§ WHAT TO DO
Reproduce exactly the lines below from the one containing "Task: Click the Sequential SEQ1M Q8 test row" through the one containing "Image resolution: width=960", including both, and nothing else.

§ ENTRIES SUPPLIED

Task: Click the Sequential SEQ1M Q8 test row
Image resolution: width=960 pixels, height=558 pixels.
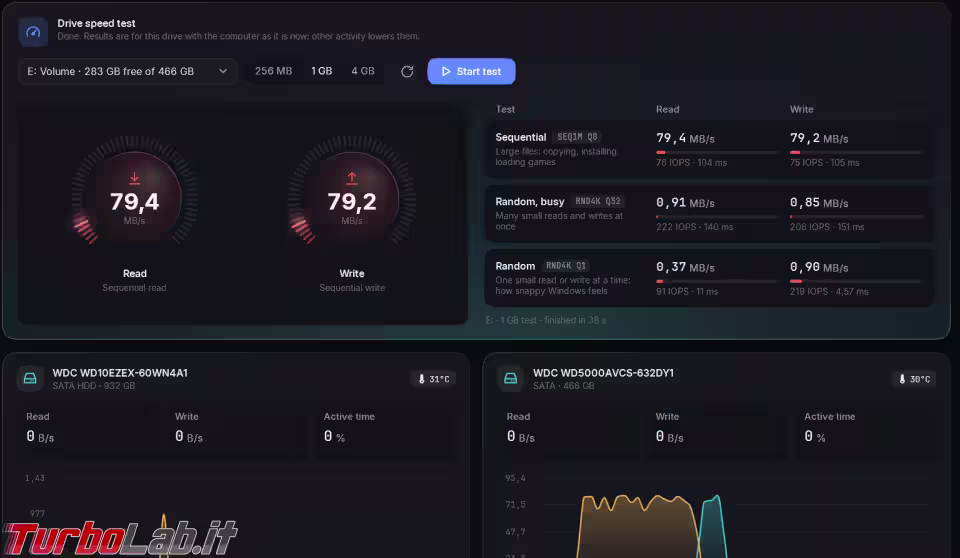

---

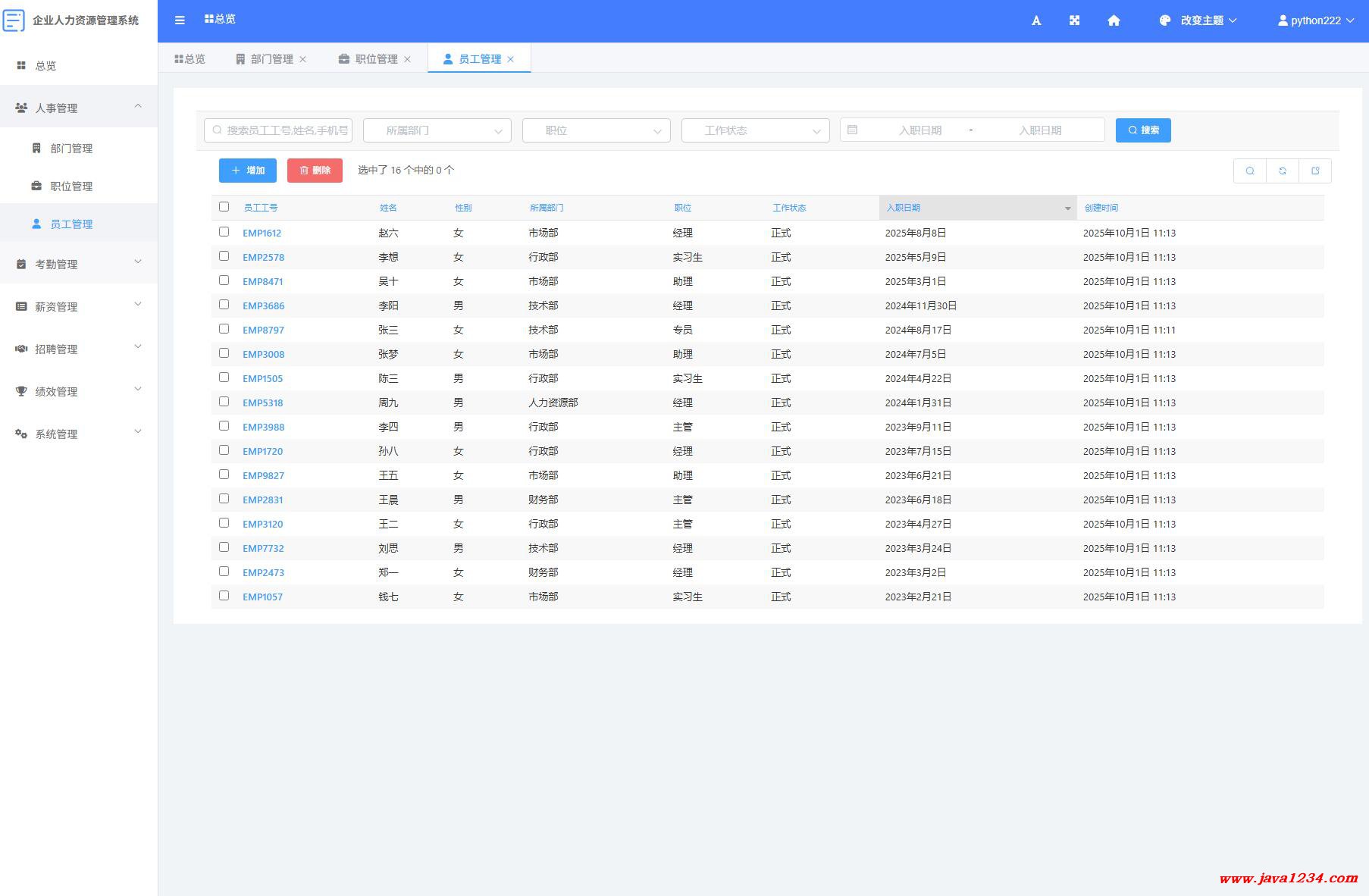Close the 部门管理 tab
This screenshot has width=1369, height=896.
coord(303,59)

§ SOLUTION
Task: Click the Sequential SEQ1M Q8 test row
Image resolution: width=960 pixels, height=558 pixels.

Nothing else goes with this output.